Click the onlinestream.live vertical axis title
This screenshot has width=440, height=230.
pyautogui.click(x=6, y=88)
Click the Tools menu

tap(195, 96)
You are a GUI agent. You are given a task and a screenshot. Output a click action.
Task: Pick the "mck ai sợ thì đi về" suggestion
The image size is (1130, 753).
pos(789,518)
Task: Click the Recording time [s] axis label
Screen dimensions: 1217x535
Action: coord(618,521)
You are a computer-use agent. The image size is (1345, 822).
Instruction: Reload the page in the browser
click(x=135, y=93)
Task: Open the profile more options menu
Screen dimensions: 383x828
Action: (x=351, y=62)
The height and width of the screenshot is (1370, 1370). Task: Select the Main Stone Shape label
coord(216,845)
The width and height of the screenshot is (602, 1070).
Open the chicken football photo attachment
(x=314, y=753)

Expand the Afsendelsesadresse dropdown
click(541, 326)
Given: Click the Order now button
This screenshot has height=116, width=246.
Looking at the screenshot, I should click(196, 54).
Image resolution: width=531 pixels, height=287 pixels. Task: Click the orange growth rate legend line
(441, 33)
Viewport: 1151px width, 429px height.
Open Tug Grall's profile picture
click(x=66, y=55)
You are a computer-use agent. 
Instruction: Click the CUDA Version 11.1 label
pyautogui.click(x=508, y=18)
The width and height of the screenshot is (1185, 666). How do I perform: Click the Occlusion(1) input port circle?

> EXERCISE PROMPT: Please copy all of the data above word for word, without changing anything.

> ANSWER TO THIS TASK:
Click the onlinestream.live vertical axis title
This screenshot has width=440, height=230.
pyautogui.click(x=6, y=88)
Click the Tools menu

tap(195, 96)
You are a GUI agent. You are given a task and a screenshot. Output a click action.
Task: Pick the "mck ai sợ thì đi về" suggestion
The image size is (1130, 753).
pos(789,518)
Task: Click the Recording time [s] axis label
Screen dimensions: 1217x535
Action: coord(618,521)
You are a computer-use agent. The image size is (1345, 822).
Instruction: Reload the page in the browser
click(x=135, y=93)
Task: Open the profile more options menu
Screen dimensions: 383x828
Action: (x=351, y=62)
The height and width of the screenshot is (1370, 1370). Task: Select the Main Stone Shape label
coord(216,845)
The width and height of the screenshot is (602, 1070).
Open the chicken football photo attachment
(x=314, y=753)

Expand the Afsendelsesadresse dropdown
click(541, 326)
Given: Click the Order now button
This screenshot has height=116, width=246.
Looking at the screenshot, I should click(196, 54).
Image resolution: width=531 pixels, height=287 pixels. Task: Click the orange growth rate legend line
(441, 33)
Viewport: 1151px width, 429px height.
Open Tug Grall's profile picture
click(x=66, y=55)
You are a computer-use agent. 
Instruction: Click the CUDA Version 11.1 label
pyautogui.click(x=508, y=18)
The width and height of the screenshot is (1185, 666). How do I perform: Click the Occlusion(1) input port circle?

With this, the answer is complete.